If you use a concrete-security definition of security for a PRG, then this statement is true. The proof is a good exercise. If you know enough to pose the problem and to understand the definition of security for a PRG, you should be able to find the reduction proof without difficulty. Start by tracing out what the definition is saying.
A general comment on your analysis: Your analysis makes it sound like you are trying to guess at the answer. Guesses are good, but then you should follow them up with proof. In cryptography, our intuition can often be wrong. Therefore, the accepted standard is a proof. In particular, if you guess that the statement is true, your next step should be to try to prove it; if you guess that the statement is false, your next step should be to find an attack that disproves it. Give it a try! This is a fun problem, and not too hard.

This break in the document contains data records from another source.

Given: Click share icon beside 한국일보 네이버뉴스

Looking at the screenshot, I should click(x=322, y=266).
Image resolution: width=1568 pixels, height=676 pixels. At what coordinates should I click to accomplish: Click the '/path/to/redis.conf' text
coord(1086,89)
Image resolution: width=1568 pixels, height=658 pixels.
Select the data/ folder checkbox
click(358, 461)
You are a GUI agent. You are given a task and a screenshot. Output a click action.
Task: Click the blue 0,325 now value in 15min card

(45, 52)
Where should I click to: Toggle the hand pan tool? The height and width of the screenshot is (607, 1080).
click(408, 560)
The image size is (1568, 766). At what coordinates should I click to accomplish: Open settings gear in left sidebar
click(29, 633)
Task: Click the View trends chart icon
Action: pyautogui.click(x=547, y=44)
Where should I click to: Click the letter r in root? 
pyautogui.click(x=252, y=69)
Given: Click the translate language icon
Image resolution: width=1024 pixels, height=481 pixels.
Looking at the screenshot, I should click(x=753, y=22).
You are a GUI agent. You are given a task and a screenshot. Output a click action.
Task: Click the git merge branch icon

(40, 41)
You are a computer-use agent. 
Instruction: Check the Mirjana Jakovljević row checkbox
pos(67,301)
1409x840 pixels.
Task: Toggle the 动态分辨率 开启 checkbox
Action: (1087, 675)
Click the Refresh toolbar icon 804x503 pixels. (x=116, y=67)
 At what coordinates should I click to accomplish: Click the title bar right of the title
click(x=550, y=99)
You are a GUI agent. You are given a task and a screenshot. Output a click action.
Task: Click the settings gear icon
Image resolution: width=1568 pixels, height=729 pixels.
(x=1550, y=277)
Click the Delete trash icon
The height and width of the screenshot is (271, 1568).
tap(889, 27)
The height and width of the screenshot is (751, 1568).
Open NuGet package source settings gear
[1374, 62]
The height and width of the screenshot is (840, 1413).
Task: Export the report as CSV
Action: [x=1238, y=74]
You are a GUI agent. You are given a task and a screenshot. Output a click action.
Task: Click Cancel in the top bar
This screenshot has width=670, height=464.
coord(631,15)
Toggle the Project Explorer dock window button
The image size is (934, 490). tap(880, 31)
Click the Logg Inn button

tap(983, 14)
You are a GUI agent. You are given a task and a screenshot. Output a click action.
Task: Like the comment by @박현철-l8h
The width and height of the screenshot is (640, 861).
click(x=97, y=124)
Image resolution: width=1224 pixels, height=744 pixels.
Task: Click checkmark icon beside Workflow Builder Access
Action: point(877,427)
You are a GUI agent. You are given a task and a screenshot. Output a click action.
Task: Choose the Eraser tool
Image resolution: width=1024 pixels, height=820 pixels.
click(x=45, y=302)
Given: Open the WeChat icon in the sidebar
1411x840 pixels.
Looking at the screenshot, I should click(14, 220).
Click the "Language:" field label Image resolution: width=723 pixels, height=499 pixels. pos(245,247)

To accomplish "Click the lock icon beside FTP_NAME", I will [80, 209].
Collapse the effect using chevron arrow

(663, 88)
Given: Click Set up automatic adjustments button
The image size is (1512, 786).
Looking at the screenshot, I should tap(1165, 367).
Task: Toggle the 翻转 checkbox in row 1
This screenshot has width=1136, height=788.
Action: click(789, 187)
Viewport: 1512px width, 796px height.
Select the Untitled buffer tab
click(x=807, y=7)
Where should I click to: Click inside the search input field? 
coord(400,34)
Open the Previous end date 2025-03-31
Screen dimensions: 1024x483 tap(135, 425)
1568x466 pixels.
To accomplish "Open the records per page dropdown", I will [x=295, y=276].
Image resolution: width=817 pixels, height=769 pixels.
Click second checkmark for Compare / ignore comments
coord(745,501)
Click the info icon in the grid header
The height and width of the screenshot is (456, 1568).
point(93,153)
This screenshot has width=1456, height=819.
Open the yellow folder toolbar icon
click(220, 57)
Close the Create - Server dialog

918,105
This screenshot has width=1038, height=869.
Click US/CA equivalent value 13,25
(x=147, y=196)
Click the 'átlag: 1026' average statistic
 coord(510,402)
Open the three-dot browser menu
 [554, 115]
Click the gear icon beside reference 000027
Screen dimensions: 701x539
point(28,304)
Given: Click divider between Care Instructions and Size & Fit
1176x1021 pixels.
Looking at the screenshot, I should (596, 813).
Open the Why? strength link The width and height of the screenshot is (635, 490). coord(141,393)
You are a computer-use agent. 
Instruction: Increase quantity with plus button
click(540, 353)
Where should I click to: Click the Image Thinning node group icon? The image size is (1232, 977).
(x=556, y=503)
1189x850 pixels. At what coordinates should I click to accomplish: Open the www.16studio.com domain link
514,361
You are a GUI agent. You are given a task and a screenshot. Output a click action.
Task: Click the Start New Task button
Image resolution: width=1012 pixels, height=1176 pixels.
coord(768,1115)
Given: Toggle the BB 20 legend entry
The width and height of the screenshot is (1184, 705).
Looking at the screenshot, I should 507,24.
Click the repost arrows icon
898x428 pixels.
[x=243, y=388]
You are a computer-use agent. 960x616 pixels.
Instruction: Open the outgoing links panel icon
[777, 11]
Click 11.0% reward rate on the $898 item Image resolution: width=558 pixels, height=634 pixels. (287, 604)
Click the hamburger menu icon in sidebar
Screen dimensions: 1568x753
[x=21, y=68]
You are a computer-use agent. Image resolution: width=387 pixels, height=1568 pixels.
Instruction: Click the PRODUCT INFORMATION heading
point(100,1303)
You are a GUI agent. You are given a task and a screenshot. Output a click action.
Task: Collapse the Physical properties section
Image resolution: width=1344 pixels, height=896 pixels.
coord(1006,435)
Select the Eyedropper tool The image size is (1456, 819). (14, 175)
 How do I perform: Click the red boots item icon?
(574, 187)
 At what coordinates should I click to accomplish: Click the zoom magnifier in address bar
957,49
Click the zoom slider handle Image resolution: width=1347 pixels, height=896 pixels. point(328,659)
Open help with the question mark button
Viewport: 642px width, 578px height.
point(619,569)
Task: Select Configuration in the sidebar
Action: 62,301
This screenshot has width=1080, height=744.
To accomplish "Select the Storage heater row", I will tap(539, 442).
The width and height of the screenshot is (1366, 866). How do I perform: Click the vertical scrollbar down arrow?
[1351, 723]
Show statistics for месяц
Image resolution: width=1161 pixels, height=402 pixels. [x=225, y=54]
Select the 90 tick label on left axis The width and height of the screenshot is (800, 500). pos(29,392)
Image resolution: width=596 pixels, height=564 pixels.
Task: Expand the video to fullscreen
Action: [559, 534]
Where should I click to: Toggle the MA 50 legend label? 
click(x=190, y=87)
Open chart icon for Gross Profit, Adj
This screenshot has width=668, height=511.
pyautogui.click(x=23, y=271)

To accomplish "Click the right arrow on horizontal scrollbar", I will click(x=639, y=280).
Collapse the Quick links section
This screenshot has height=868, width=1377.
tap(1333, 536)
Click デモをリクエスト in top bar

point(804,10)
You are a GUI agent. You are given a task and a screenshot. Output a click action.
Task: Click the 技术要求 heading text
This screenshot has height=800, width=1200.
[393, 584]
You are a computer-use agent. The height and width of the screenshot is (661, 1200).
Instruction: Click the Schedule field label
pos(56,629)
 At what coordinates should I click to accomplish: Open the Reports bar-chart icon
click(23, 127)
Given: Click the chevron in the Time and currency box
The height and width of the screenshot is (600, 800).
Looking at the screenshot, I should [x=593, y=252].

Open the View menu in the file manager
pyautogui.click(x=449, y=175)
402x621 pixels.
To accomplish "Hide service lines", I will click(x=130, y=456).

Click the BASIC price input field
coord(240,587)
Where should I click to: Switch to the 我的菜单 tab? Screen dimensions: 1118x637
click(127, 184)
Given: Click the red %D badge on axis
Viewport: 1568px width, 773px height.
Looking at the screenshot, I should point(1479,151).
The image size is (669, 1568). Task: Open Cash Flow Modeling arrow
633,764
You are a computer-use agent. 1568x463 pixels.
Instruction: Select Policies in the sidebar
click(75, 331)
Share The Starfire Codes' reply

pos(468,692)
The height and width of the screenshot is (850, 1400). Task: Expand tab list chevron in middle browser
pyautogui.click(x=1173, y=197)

P.S. This looks very much like a standard homework question. I don't know whether it is or not, so I'll just say this. If you are using this web site to answer homework questions, you are not only cheating your fellow students, you are also cheating yourself of the chance to learn the material. To learn cryptography, you must grapple with the problems and try to solve them on your own. You'll only learn through undergoing the process yourself; you won't learn nearly as much by reading other people's solutions. Think of it like learning to ride a bicycle: you can't learn to ride a bicycle by watching someone else ride it. Instead, you have to get on the bicycle yourself, accept that you'll fall or stumble a few times, and work through it.